Os alertas da Sedes
Saúda-se a intervenção da Sedes, no final da última semana, no diagnóstico que fez do país. Num momento de empalidecimento do exercício de cidadania em Portugal e quando não são tidos em conta os contributos possíveis para enfrentar os reais problemas da sociedade.
Já se sabia que o documento da Sedes não seria bem recebido pelos responsáveis governamentais - cujo discurso irrealista voltou esta semana a ser contrariado por estudos insuspeitos de Bruxelas sobre a pobreza nas crianças.
Trata-se, de facto, de um abrir olhos. De uma pedrada no charco no conformismo que mina uma sociedade rendida à inevitabilidade do seu fado. É, enfim, a confirmação pública do que todos vão sentindo à sua volta: o "mal-estar difuso", a "degradação da confiança dos cidadãos nos representantes partidários", a "presença asfixiante" do Estado em toda a sociedade, o "estado de suspeição generalizada"... A criminalidade que aumenta - "crescente ousadia dos criminosos" - em contraponto com "uma espécie de fundamentalismo ultrazeloso, sem sentido de proporcionalidade ou bom senso" em alguns actos praticados pelo Estado; as situações de desconfiança decorrentes de "duvidosas articulações com interesses privados"... O que se sente e diz à boca pequena!
O alerta de que poderá haver uma "crise social de contornos difíceis de prever" deve ser levado a sério.
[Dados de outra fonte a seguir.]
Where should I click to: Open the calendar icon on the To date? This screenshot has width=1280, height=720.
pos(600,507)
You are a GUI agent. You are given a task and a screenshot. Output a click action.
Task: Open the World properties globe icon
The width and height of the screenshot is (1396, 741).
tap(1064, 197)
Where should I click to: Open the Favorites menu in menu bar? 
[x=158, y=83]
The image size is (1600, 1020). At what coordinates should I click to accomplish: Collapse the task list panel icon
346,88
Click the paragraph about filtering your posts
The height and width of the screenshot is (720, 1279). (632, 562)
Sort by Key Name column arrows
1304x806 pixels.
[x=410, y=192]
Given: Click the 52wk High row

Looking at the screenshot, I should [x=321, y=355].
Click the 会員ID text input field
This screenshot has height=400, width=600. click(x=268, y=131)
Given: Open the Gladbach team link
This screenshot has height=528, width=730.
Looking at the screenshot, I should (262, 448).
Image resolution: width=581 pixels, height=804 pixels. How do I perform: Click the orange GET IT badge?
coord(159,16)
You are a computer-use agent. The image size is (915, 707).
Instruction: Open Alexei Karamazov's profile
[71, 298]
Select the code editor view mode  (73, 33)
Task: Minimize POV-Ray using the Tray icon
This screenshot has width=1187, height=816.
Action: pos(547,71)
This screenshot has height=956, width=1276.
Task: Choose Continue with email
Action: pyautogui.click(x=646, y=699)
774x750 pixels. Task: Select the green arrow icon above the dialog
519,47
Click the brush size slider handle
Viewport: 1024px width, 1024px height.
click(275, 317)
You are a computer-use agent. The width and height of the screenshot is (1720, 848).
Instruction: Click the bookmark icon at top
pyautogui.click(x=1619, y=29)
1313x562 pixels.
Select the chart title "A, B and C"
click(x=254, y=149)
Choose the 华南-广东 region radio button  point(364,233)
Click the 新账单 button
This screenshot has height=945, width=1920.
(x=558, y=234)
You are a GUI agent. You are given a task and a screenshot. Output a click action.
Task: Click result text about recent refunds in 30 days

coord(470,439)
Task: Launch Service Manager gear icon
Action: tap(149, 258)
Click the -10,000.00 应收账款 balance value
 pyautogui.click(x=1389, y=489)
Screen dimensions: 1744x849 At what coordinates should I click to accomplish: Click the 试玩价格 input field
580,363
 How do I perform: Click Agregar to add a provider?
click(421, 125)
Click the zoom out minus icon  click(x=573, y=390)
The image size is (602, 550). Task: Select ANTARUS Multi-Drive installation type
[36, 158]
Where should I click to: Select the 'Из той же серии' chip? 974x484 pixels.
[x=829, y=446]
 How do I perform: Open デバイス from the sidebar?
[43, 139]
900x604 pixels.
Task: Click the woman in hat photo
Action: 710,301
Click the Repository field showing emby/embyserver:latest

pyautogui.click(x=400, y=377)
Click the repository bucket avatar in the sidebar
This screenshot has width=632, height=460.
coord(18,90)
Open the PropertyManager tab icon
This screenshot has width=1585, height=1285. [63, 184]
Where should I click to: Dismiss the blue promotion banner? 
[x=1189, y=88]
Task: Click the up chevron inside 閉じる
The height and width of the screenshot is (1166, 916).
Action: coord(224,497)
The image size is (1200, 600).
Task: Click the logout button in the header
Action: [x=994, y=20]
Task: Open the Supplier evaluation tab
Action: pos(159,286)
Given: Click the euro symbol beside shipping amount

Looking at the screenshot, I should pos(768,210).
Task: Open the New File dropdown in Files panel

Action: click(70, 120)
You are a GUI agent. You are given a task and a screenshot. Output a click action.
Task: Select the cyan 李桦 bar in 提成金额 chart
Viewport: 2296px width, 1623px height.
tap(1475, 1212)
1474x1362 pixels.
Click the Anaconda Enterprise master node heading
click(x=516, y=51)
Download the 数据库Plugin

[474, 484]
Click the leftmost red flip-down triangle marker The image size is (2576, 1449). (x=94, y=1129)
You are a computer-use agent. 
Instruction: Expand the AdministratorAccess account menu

Muito a sério. O momento é de descrença na estrutura democrática tal como vem sendo utilizada e de desacreditação nos líderes. O "vácuo" existe já, com o abstencionismo e a indiferença crescente; e para que emirjam as "derivas populistas, caciquistas e personalistas" só falta mesmo que se acentue a tendência de pobreza que alastra por todo o território luso e que não se vejam resultados das políticas que o governo diz que vai concretizando.
Alertas destes não devem ser desmentidos ou ignorados, não merecem ser menorizados ou esquecidos. Os seus autores não devem ser vistos como agitadores quando a participação cívica, deficitária, podia ser estimulada e vista como uma mais valia na ambição colectiva de um melhor futuro.
Seria oportuno que estes alertas desencadeassem uma atitude reflexiva que conduzisse, por sua vez, à criação de políticas que fossem ao encontro das necessidades dos cidadãos. Apelando, talvez, a práticas inovadoras e verdadeiramente mobilizadoras.
Para isso, é preciso "mobilizar os talentos da sociedade para uma elite de serviço". Mas também mudar mentalidades. Em partidos fracturantes, com presença "dominadora, a ponto de asfixiar a sociedade", e virados para os seus interesses e não tanto para a causa pública, será talvez impossível.